Contéstame y yo te escribiré en cuanto vuelva. (Quizá acepte el consejo de Lyla y comience a utilizar el correo electrónico). Debo dejarte, pues aún tengo que darle estrictas instrucciones a Kaspar para el tiempo que yo esté fuera (puedes imaginártelas, estoy segura). Todo mi amor y recuerdos para tu familia.
Tu amiga,
S. M. REINA CARMEN
Me quedé mirando boquiabierta la carta que sujetaba entre mis manos temblorosas. No podía asimilar del todo que había leído una carta —una carta jamás enviada— escrita y doblada por la reina de la que tanto había oído hablar, la reina cuya muerte había destrozado a los Varn.
En algún lugar lejano, el reloj de pared que siempre oía pero que nunca encontraba dio las nueve, y volví en mí para darme cuenta de que el rey podría regresar en cualquier momento. Volví a doblar la carta por las marcas, la metí debajo del periódico y esperé que el rey no se diera cuenta de que se había movido.
Volví a sentarme, aún alterada. Tuve que aferrarme a los brazos de la silla para que dejaran de temblarme las manos.
—Buenos días, señorita Lee.
Al oír la voz del monarca a mi espalda, me levanté de un salto e hice una torpe reverencia. Tenía la sensación de que me ardían las mejillas, sobre todo a causa de la culpa por lo que acababa de hacer.
—Su majestad.
Rodeó su escritorio y tomó asiento en su silla al tiempo que me indicaba que me sentase yo también. Obedecí, con la mirada centrada en cualquier cosa menos el rey.
—Señorita Lee, dentro de pocos días hará tres meses que está confinada en Varnley. Durante este tiempo, ha estado al tanto de muchas intimidades de la casa y de la familia y, espero, ha adquirido cierto conocimiento acerca de lo que implica vivir como miembro de este reino. ¿Estaría usted de acuerdo con estas afirmaciones?
Asentí.
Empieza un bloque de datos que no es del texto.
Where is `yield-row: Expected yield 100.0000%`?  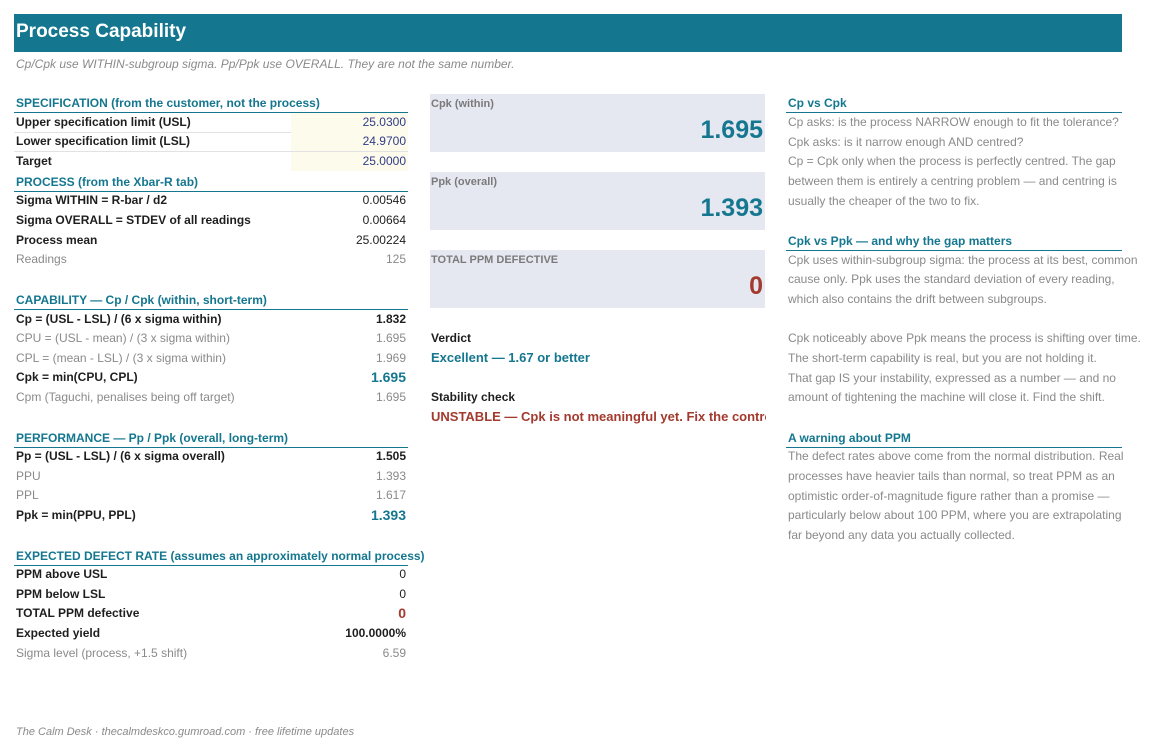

Revolvió sus papeles y guardó el periódico, y con él la carta, en uno de los cajones.
—Soy consciente de que el tiempo que ha pasado aquí ha sido complicado y, en ocasiones, amargo, y que la elección que se presenta ante usted no es la ideal, pero debo instarla a tomar una decisión.
Me aferré con más fuerza todavía a los brazos de la silla, tanto que noté que mis dedos tocaban las palmas de mis manos. El rey dejó de colocar papeles y miró mis manos.
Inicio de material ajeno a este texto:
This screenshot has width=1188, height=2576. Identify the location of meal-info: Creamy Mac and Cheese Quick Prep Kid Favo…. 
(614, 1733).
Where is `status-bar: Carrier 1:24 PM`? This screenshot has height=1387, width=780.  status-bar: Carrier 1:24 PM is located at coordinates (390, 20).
—No se inquiete, señorita Lee. No quiero decir «ahora mismo». Pero siento que es mi responsabilidad informarla de que se encuentra en el centro de un debate político de cada vez mayor calado dentro del reino, del Reino Unido, y a nivel internacional. Y la única forma de calmar la situación es que usted se convierta por voluntad propia en uno de nosotros. —«Sin presionar…»—. Creo que también es de justicia asegurarme de que no contempla la falsa posibilidad de que su padre o el gobierno británico negocien o luchen por su libertad. A sus ojos, su humanidad no es compensación suficiente por la pérdida de vidas que sufrirían como contrapartida.
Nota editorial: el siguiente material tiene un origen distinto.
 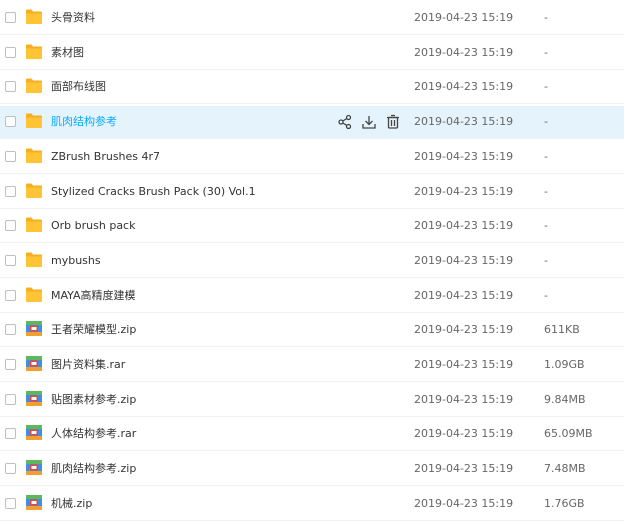 What do you see at coordinates (94, 296) in the screenshot?
I see `file-name: MAYA高精度建模` at bounding box center [94, 296].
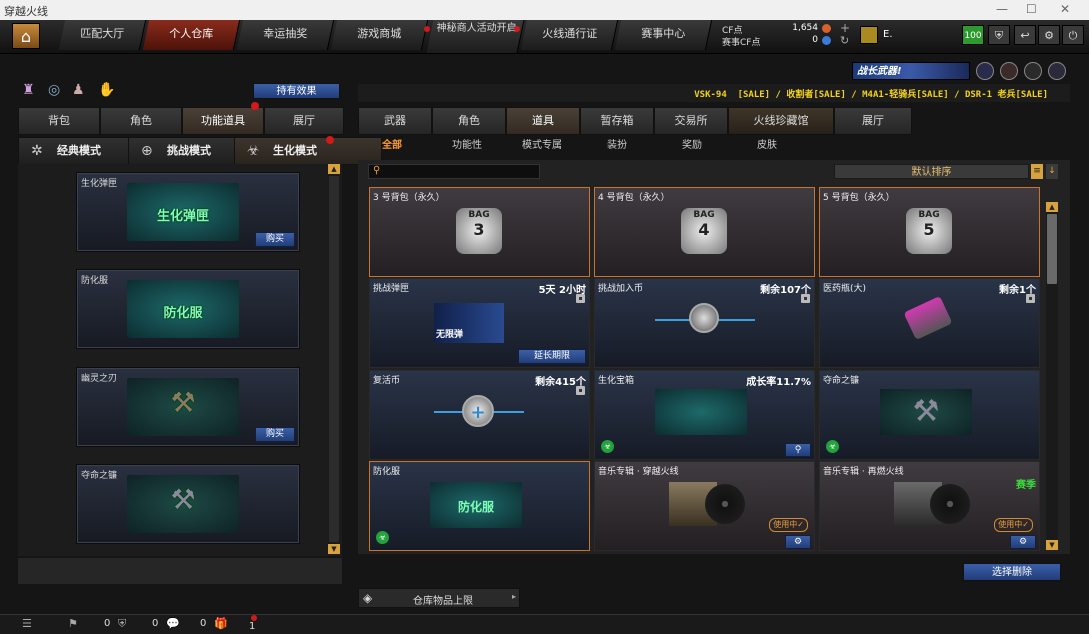  What do you see at coordinates (704, 506) in the screenshot?
I see `item-card: 音乐专辑 · 穿越火线 使用中✓ ⚙` at bounding box center [704, 506].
Me puse en pie tan rápido que mi cerebro se quedó sin sangre y se me nubló la vista. Me costó una inmensa cantidad de fuerza de voluntad y morderme la lengua no gritar que estaba mintiendo. «Mi padre vendrá. No necesita más que una excusa. Y por lo que sé, la tiene».
—¿Señorita Lee?
—Le agradezco, su majestad, sus palabras. Tomaré en consideración lo que me ha dicho —contesté con los dientes apretados. Luego le hice una reverencia y me marché del estudio del monarca. Iba a dar un portazo a mi espalda, pero el ayuda de cámara interceptó la puerta con un gesto de desagrado y la cerró suavemente.
Fuera, me derrumbé contra la pared, respirando con dificultad. «¡Qué mentiroso! Y si cree que voy a convertirme por razones políticas, ya puede meterse la elección por el…»
«¡Ese vocabulario!», me riñó mi voz antes de que pudiera concluir la frase.
Me quedé allí hasta que recuperé el ritmo normal de mi respiración y pude pensar con mayor claridad. Agradecí que los sueños me hubieran dado ventaja. Ahora sólo debería seguir una estrategia de distracción.